Mr Cameron argued that without the protection of freedom of speech legislated into the constitution, a charter of freedoms or properly defined legal tests, it is extremely difficult for media organisations to avoid defamation lawsuits.

“Nowadays when you do a story you do have to assume it is like a criminal prosecution,” said Ms McClymont.

Mr Greste, a former Al-Jazeera journalist who was imprisoned in Egypt on charges of reporting news damaging to Egyptian national security, said that the changes to Australia’s security laws were more about the government saving face than protection.

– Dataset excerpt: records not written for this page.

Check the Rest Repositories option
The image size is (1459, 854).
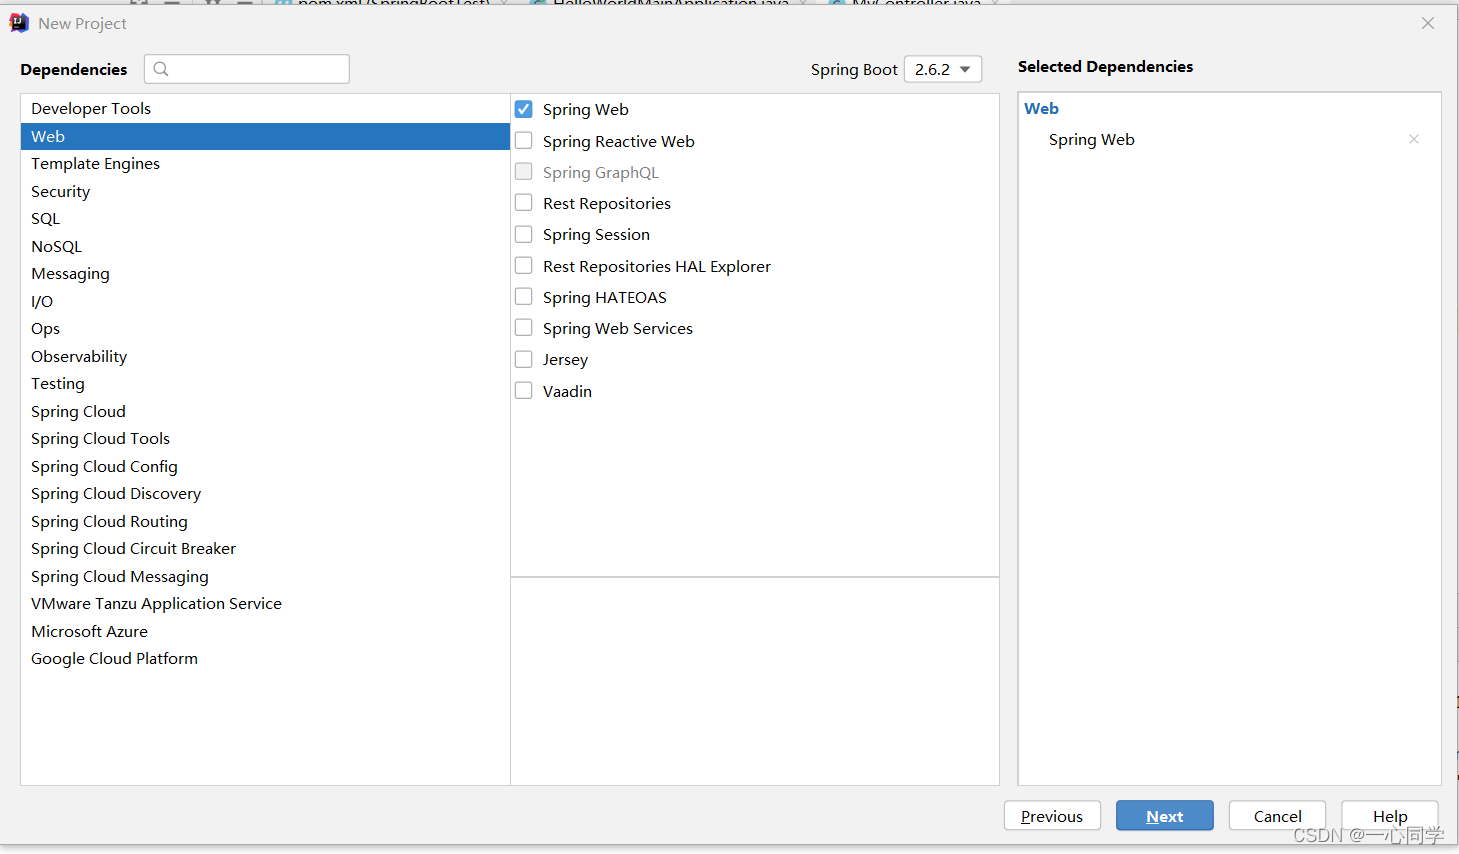coord(523,203)
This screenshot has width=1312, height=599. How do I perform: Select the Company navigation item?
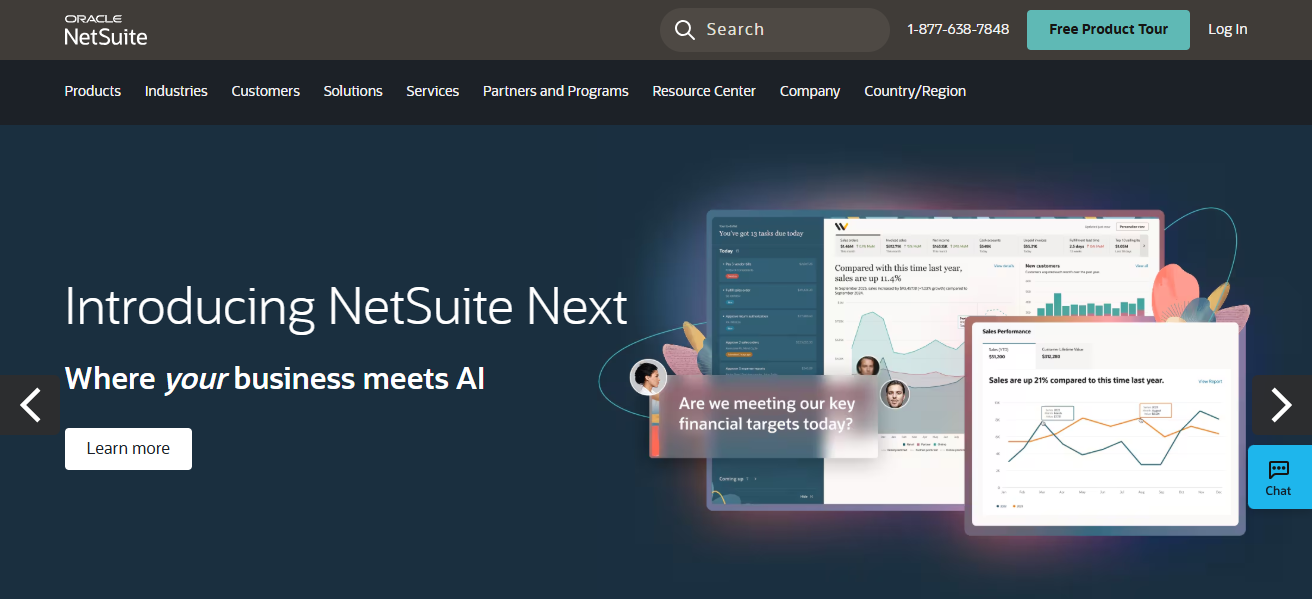[x=810, y=91]
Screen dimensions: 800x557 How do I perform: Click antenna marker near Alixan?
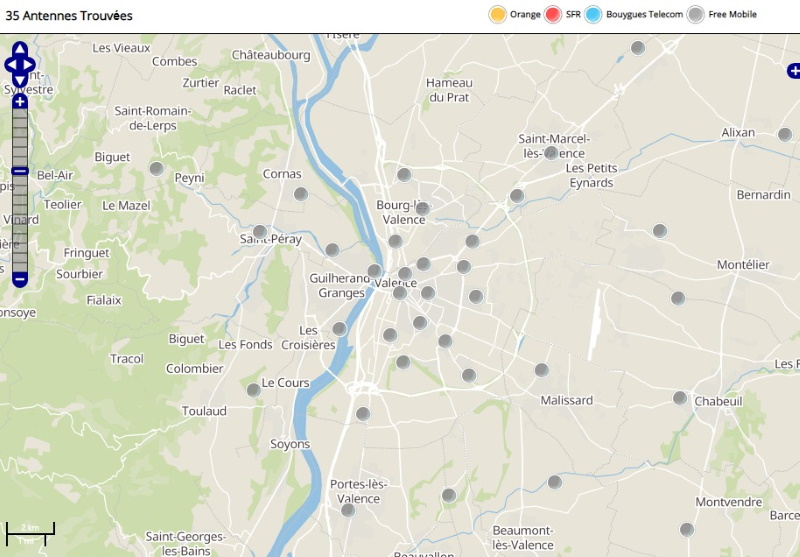pyautogui.click(x=785, y=135)
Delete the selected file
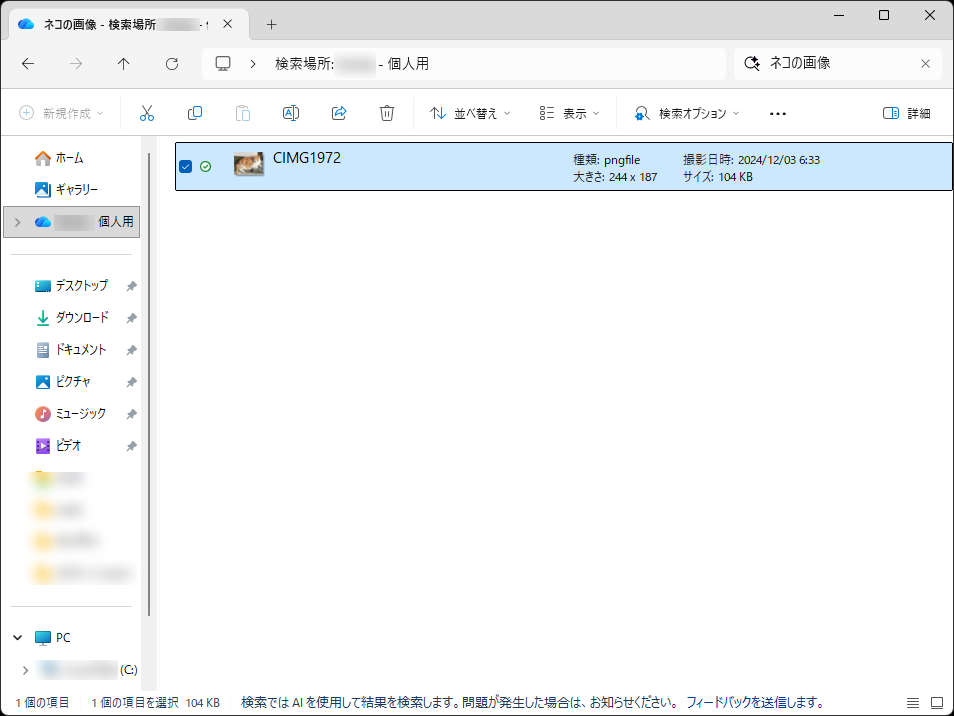The width and height of the screenshot is (954, 716). tap(387, 112)
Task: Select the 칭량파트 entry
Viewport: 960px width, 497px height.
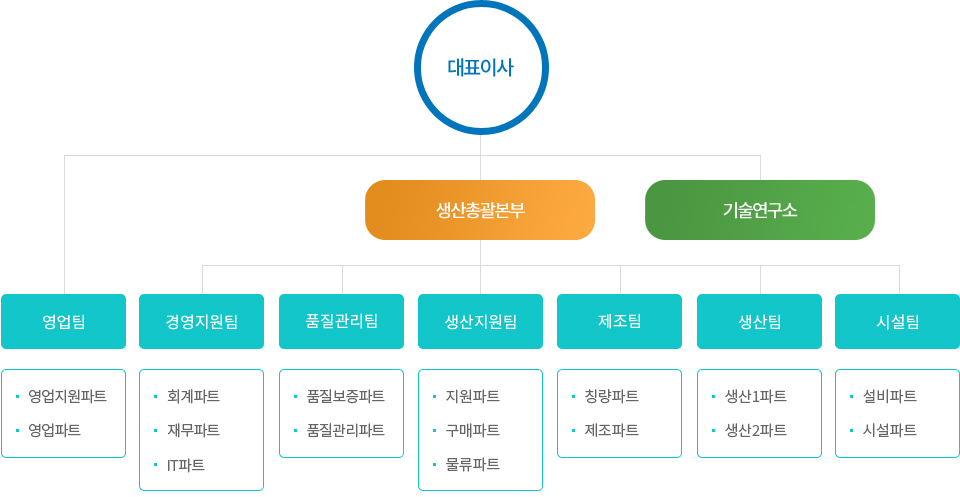Action: [x=612, y=396]
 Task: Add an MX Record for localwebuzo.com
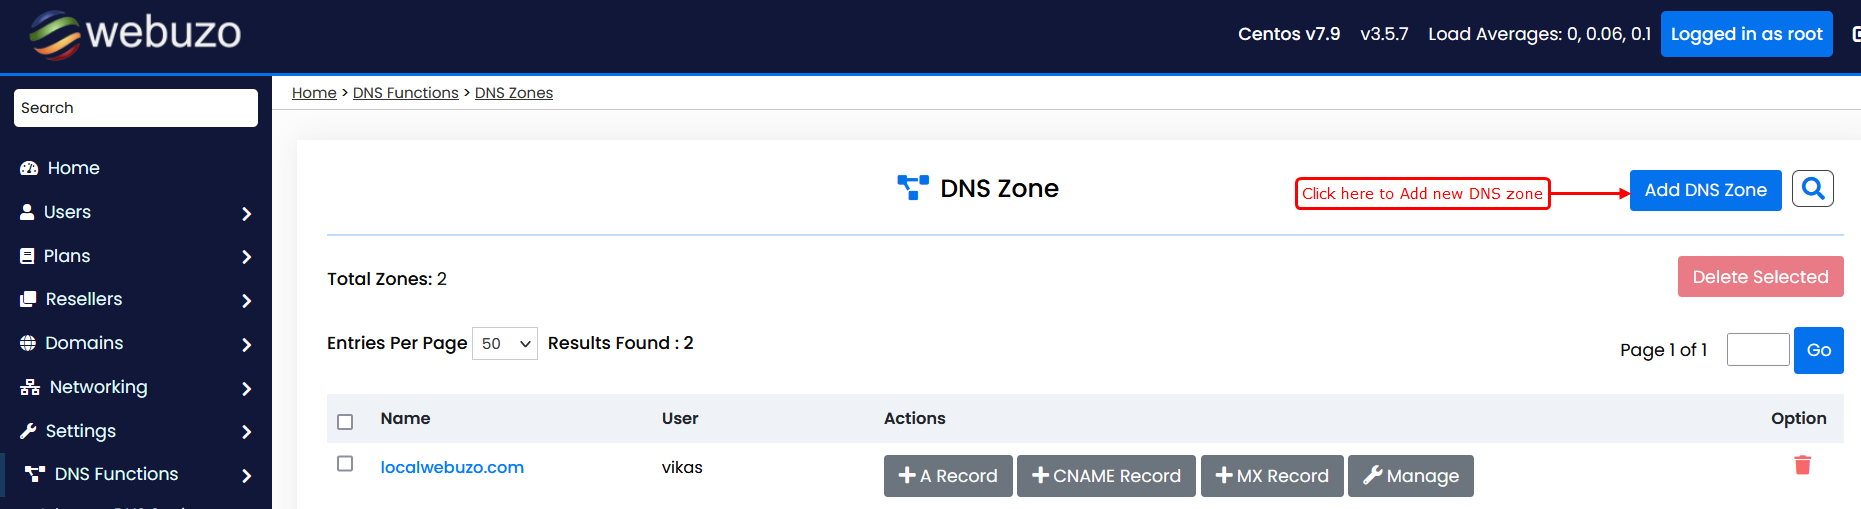click(1271, 476)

“The government is redrafting the legislation so broadly to make it almost impossible for civil servants to start talking to journalists without having their data exposed, without falling afoul of the national security legislation. “

“What we are doing is creating a system where we [journalists] can’t have access to public servants, where we can’t have insight into public service operations that we really need for a functioning, healthy democracy.”

The key example of this was the #MeToo movement. When the New York Times reported on the sexual abuse claims against Hollywood director Harvey Weinstein, journalists were protected by several pieces of libel legislation, including the public figure test. The test allows reporters to publish stories on a public figure if there was no malicious intent behind the report.